Please retype the data in full, exactly as given.

..............................

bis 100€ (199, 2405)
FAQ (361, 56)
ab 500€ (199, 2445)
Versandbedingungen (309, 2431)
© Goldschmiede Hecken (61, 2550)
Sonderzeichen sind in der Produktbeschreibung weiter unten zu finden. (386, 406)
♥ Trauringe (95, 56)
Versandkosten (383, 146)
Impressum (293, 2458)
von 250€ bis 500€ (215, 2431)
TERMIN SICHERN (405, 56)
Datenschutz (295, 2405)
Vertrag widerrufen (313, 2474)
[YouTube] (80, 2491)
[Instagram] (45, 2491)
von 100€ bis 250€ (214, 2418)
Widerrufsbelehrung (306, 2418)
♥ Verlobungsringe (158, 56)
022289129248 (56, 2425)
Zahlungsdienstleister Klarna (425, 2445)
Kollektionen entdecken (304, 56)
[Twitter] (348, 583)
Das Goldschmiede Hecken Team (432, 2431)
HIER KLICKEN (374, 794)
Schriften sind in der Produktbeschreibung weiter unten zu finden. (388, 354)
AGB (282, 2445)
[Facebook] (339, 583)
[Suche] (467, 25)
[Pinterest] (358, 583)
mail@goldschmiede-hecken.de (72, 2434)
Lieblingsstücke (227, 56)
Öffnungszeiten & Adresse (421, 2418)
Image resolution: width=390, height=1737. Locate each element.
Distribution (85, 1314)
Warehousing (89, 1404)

..............................

■ **COMPLETED TASK**:
bis 100€ (199, 2405)
FAQ (361, 56)
ab 500€ (199, 2445)
Versandbedingungen (309, 2431)
© Goldschmiede Hecken (61, 2550)
Sonderzeichen sind in der Produktbeschreibung weiter unten zu finden. (386, 406)
♥ Trauringe (95, 56)
Versandkosten (383, 146)
Impressum (293, 2458)
von 250€ bis 500€ (215, 2431)
TERMIN SICHERN (405, 56)
Datenschutz (295, 2405)
Vertrag widerrufen (313, 2474)
[YouTube] (80, 2491)
[Instagram] (45, 2491)
von 100€ bis 250€ (214, 2418)
Widerrufsbelehrung (306, 2418)
♥ Verlobungsringe (158, 56)
022289129248 (56, 2425)
Zahlungsdienstleister Klarna (425, 2445)
Kollektionen entdecken (304, 56)
[Twitter] (348, 583)
Das Goldschmiede Hecken Team (432, 2431)
HIER KLICKEN (374, 794)
Schriften sind in der Produktbeschreibung weiter unten zu finden. (388, 354)
AGB (282, 2445)
[Facebook] (339, 583)
[Suche] (467, 25)
[Pinterest] (358, 583)
mail@goldschmiede-hecken.de (72, 2434)
Lieblingsstücke (227, 56)
Öffnungszeiten & Adresse (421, 2418)
Image resolution: width=390, height=1737. Locate each element.
Distribution (85, 1314)
Warehousing (89, 1404)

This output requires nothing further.